*TO DO*
Locate the string "page" in the listing below. Copy every line where it is found.
+ + + +
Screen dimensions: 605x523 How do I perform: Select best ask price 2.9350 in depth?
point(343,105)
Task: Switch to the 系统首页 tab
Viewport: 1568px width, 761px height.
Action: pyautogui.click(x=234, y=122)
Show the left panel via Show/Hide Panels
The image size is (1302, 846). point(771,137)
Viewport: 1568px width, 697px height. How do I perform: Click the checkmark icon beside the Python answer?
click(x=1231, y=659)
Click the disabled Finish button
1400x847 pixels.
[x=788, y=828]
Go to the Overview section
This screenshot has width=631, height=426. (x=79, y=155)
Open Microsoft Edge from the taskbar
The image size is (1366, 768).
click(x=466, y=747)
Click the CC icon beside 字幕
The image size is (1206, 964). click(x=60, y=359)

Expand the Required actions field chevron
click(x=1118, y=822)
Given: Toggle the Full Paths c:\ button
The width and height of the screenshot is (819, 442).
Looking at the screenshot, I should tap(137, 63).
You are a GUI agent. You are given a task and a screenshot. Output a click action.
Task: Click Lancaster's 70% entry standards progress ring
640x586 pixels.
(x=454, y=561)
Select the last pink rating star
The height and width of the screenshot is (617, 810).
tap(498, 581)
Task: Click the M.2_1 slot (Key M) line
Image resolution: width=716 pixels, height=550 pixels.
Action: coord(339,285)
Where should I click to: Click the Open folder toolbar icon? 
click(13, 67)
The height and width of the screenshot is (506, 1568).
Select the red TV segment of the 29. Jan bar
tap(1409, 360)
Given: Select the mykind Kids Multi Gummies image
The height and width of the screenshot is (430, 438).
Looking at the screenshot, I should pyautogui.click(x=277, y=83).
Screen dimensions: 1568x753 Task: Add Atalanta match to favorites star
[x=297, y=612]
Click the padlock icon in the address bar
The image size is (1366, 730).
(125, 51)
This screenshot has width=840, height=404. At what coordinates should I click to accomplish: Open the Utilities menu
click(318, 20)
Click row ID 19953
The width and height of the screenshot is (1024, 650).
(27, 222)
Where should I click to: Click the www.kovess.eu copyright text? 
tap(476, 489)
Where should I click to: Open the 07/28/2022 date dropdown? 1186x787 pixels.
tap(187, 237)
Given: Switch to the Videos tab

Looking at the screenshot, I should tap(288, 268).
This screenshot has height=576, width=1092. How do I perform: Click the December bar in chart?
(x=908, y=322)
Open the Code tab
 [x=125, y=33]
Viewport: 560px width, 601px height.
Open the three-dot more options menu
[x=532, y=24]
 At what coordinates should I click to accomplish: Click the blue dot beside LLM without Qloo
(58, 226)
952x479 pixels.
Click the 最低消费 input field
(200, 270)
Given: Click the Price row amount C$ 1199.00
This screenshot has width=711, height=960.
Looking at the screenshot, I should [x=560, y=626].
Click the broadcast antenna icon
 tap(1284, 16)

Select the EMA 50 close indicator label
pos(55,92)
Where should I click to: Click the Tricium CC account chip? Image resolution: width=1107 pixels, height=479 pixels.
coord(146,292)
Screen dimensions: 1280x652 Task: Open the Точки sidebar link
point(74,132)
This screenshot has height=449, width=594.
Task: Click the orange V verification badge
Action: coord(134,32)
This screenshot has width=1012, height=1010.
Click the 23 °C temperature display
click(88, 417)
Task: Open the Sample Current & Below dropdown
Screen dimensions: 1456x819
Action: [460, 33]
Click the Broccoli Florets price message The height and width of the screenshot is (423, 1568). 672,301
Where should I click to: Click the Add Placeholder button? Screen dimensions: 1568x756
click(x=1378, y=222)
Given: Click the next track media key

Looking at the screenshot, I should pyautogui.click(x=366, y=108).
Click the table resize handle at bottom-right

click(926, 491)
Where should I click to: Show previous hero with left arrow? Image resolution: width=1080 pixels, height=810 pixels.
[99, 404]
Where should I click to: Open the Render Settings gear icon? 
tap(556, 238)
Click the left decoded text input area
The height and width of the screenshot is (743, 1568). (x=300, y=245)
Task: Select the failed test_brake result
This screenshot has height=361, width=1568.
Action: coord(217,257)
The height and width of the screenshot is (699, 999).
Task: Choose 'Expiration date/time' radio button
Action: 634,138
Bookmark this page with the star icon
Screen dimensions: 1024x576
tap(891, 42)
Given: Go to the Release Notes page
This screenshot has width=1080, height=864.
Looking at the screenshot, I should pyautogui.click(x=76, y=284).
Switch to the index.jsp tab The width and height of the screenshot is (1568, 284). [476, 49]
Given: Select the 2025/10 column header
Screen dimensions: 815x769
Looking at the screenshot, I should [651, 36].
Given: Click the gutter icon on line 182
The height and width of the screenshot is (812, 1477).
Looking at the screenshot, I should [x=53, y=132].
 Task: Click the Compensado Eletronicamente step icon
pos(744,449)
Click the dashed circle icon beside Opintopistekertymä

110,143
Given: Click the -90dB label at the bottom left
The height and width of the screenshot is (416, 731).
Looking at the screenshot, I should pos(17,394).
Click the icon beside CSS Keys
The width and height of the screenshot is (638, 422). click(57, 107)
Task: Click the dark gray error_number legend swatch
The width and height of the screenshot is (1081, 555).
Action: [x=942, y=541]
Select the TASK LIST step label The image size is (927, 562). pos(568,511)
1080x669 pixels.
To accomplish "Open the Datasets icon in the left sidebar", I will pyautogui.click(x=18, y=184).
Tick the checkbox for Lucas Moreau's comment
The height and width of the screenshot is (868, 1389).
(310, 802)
+ + + +
*OUTPUT FOR THIS TASK*
Bookmark this page with the star icon
Given: Go to the Release Notes page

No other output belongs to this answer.